Since Minix 3.2.0, Minix has imported huge amounts of userland from the NetBSD project. The main consequences are :
This replaced the classic Minix userland (which was originally designed to be compatible with Unix V7) to reduce maintenance burden, facilitate porting existing software and modernize the OS.
Remember that the majority of NetBSD userland documentation applies here, so only a cursory description will be provided here.
NetBSD userland is separated in two : the base system and extra software installed through the pkgsrc package management system. Additional software installed locally by the users don't count.
The base system is the collection of essential utilities and libraries bundled with the NetBSD core. This category is further divided in sets, which provides modular functionalities that may not be needed for every use-case (for example, BSD games aren't needed on a web server).

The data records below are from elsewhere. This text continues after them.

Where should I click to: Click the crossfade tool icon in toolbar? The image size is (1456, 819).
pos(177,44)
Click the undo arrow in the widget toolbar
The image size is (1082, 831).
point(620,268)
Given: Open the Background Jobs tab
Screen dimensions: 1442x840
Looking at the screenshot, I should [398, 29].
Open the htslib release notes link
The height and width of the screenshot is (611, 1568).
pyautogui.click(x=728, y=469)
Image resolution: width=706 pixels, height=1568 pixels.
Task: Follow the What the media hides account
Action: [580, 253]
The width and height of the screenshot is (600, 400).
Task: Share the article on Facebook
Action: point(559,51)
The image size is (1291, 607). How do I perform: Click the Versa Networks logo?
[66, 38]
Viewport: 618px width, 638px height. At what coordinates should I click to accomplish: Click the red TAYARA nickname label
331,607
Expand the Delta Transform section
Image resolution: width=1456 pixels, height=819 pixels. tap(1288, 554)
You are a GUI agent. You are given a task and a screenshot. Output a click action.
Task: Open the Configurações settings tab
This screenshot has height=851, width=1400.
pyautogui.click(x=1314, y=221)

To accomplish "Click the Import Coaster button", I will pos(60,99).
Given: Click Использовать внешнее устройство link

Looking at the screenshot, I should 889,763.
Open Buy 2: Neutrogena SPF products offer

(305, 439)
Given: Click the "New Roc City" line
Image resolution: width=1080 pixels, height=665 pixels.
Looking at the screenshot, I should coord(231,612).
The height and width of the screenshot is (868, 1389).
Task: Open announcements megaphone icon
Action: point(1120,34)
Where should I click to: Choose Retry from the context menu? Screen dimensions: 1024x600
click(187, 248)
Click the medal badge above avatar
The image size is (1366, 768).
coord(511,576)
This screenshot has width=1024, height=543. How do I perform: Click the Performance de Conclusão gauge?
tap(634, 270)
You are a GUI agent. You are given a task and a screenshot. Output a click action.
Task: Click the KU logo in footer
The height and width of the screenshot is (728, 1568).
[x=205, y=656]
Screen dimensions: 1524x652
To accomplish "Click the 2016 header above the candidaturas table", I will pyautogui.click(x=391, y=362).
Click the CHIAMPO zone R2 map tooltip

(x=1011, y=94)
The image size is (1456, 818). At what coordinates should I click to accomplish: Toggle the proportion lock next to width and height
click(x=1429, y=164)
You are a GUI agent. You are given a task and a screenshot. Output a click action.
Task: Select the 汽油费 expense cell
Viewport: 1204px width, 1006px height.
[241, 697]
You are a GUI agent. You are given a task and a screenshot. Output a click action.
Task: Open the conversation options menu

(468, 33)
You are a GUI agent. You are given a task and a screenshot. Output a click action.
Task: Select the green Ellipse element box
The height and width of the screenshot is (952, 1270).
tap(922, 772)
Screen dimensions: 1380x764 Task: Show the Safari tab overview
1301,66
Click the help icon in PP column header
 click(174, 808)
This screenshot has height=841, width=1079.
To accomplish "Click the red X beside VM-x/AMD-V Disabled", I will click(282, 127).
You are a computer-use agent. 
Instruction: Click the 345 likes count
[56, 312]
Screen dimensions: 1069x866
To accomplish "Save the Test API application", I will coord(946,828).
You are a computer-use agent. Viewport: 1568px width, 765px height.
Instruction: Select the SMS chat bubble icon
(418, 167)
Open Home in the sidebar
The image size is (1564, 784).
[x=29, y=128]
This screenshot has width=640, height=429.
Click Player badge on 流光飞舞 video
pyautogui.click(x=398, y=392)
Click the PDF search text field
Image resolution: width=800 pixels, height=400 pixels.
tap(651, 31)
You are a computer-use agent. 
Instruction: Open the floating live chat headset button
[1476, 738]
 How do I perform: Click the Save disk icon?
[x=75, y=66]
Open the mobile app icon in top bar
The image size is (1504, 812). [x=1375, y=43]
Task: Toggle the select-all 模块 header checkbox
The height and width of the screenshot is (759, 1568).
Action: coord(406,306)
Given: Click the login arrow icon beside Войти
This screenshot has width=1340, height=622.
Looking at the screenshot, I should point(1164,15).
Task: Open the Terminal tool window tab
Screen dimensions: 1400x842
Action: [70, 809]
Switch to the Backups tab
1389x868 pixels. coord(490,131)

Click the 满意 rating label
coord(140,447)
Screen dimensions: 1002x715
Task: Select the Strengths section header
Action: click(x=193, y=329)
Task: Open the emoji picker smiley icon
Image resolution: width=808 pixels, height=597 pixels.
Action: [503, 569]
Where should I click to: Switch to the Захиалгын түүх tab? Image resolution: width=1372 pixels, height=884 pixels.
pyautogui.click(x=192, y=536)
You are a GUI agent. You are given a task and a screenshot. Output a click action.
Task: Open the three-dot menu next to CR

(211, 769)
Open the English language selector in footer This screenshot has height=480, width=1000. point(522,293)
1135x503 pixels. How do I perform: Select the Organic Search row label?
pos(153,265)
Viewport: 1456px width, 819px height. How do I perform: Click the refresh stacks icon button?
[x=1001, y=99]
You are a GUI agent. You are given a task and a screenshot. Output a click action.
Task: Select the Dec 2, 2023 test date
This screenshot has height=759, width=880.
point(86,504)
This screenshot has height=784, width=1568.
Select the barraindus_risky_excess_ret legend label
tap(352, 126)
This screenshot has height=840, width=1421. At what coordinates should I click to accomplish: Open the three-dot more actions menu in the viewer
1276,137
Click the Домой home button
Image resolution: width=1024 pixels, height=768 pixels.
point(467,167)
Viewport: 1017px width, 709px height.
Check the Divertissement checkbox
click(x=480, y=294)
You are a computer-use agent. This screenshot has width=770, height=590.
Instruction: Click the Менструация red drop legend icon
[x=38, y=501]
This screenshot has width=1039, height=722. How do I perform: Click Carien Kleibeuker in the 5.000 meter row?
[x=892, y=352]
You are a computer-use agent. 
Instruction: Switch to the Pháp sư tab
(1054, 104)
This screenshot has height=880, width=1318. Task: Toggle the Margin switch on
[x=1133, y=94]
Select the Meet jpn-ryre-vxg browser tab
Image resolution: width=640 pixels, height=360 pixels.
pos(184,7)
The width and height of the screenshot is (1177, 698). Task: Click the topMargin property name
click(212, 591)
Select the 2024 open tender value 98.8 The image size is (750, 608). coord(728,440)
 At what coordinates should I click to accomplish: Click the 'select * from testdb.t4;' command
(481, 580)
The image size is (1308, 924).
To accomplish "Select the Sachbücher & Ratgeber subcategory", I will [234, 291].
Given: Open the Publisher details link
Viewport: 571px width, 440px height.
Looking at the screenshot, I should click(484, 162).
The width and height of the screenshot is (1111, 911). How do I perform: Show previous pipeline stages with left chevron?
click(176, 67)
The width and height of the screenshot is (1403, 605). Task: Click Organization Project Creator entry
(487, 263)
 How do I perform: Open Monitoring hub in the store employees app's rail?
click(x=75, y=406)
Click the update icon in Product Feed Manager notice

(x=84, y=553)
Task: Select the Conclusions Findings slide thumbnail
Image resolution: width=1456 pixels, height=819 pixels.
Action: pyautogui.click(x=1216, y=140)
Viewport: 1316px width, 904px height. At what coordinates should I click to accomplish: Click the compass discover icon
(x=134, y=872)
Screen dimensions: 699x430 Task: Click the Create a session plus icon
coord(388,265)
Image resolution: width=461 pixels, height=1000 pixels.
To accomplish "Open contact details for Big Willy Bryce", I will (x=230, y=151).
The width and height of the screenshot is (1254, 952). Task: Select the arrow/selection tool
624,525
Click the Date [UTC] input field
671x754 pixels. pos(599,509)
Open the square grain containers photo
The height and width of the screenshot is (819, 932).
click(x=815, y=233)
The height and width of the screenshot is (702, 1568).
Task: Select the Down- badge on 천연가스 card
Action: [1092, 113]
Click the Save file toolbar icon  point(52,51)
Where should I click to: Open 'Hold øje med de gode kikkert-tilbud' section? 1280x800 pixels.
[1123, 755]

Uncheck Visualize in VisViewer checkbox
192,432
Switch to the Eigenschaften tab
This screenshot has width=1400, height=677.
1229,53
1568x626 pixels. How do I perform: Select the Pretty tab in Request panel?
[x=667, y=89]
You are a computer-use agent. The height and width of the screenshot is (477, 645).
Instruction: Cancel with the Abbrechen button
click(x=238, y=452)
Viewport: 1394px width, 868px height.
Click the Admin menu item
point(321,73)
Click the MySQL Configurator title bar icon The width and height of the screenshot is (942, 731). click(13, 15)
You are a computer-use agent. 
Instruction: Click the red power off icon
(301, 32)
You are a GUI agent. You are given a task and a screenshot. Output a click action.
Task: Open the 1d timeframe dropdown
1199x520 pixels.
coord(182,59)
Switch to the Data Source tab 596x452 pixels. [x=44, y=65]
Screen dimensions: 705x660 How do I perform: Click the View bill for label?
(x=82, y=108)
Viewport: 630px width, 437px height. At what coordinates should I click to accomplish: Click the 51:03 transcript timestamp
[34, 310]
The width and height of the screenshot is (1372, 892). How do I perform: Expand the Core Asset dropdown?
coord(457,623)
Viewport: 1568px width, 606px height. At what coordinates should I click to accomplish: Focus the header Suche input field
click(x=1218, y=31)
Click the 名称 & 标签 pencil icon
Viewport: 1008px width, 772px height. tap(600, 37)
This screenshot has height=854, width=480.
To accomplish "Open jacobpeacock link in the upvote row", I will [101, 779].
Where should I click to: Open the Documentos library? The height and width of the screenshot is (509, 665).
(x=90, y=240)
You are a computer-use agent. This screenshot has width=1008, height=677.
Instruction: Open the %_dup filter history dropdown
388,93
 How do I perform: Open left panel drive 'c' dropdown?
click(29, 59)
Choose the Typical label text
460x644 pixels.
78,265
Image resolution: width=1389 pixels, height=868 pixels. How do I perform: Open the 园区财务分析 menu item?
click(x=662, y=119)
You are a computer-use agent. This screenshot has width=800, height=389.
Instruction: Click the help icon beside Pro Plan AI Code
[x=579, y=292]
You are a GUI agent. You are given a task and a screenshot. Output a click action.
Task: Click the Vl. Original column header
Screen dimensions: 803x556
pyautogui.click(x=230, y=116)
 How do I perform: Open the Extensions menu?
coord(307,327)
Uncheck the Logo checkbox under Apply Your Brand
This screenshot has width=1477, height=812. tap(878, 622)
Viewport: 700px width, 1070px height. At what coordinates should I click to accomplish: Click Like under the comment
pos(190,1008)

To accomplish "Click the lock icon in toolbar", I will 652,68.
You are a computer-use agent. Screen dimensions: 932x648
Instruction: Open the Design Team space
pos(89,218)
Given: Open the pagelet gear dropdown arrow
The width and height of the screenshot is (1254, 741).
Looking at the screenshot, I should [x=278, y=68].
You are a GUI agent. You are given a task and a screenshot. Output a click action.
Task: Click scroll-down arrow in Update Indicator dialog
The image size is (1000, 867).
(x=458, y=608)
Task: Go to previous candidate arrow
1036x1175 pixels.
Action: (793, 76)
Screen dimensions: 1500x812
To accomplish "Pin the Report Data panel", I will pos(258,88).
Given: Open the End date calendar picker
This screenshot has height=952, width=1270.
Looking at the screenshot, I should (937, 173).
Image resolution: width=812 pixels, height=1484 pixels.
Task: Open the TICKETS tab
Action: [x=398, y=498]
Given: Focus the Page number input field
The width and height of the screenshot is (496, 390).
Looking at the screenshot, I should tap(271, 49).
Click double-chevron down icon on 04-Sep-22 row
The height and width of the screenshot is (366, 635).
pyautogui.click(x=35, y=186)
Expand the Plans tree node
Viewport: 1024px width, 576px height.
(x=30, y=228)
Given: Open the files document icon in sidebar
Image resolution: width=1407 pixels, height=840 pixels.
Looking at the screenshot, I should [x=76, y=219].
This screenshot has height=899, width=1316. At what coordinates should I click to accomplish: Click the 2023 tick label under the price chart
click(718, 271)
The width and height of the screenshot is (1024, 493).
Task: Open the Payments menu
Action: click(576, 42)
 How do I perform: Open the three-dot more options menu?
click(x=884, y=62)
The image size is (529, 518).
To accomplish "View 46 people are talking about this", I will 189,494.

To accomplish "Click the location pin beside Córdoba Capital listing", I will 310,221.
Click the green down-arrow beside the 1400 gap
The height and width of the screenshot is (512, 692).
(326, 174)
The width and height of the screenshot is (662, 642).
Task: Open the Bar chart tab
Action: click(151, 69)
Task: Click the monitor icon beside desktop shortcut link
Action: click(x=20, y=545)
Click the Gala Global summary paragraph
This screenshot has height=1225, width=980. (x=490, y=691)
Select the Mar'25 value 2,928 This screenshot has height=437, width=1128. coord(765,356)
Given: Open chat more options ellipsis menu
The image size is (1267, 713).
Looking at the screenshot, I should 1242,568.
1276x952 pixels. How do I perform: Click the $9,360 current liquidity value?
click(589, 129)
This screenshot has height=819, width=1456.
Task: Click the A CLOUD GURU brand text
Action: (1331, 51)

The base system only provides enough functionality to make NetBSD self-hosting and thus is quite barren. To add additional programs and servers, the usual way is to use pkgsrc, which is a huge collection of software ported and packaged to NetBSD and others OS.
pkgin provides an interface for pkgsrc easier to use for users, comparable to GNU/Linux distribution package systems.
The transition is complete now, but the import process isn't. Progress is tracked at Porting NetBSD userland to Minix 3.
Minix was originally conceived as a teaching tool to circumvent Unix V7 ban on teaching its source code in university classes. It was designed to clone Unix V7 functionality and so Unix userland was reimplemented as part of the project goal.
Minix has homegrown utilities and libraries mainly to provide system administration and Minix-specific functions. The source tree layout mirrors that of NetBSD under the minix/ directory.
There are small amounts of legacy Minix userland awaiting replacement one day and some legacy utilities from the old days, who may or may not be useful or even usable, left here mostly because they cause no harm for the time being.